Tunisian-Swedish footballer

Adam Karim Ben Lamin (آدَم كَرِيْم بن لَامِيْن; born 2 June 2001) is a professional footballer who plays as a centre-back for IFK Haninge. Born in Sweden, he plays for the Tunisia national team.

==Early life==
Ben Lamin was born in Solna, and grew up in the Rinkeby-Kista district of Stockholm.

==Career==
Ben Lamin began playing football with the youth academy of Vasalund at the age of 4, and moved to the academy of AIK at the age of 10. After working his way up the U17 and U19 teams for AIK, he returned to Vasalund on loan in February 2018. He returned to AIK in 2018, and after a strong preseason signed a professional contract with them on 1 January 2019. On 16 August 2019, he went on loan with Utsikten in the Ettan. After returning to AIK, he trained with the professionals but did not make a competitive appearance for the club.

On 25 January 2021, Ben Lamin transferred to the Superettan club Jönköpings Södra on a 2-year contract.

==International career==
Born in Sweden, Ben Lamin is of Tunisian descent. He first represented Sweden as a youth international, having played for the Sweden U16s and U17s.

In 2019, he was then called up by the Tunisia Olympic team for 2019 Africa U-23 Cup of Nations qualification matches.
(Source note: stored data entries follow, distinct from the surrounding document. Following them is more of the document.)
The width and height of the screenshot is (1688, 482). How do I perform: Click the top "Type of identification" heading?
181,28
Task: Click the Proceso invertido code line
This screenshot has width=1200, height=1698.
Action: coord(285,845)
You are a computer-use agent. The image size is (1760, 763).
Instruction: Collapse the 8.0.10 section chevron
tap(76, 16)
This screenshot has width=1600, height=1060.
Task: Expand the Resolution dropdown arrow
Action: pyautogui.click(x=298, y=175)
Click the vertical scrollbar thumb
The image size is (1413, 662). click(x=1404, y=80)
He was then called up to the Tunisia U20s for a set of friendlies in 2021.

Ben Lamin was first called up to the senior Tunisia national team in October 2019. He debuted with Tunisia in a 3–0 win in the 2022 Kirin Cup Soccer final against Japan on 14 June 2022.

==Playing style==
Ben Lamin is a versatile player that can play as centre-back, right-back, and defensive midfielder. He shines as a centre-back, and is noted for his aggressive play, is effective under pressure, and smart with his offensive decisions.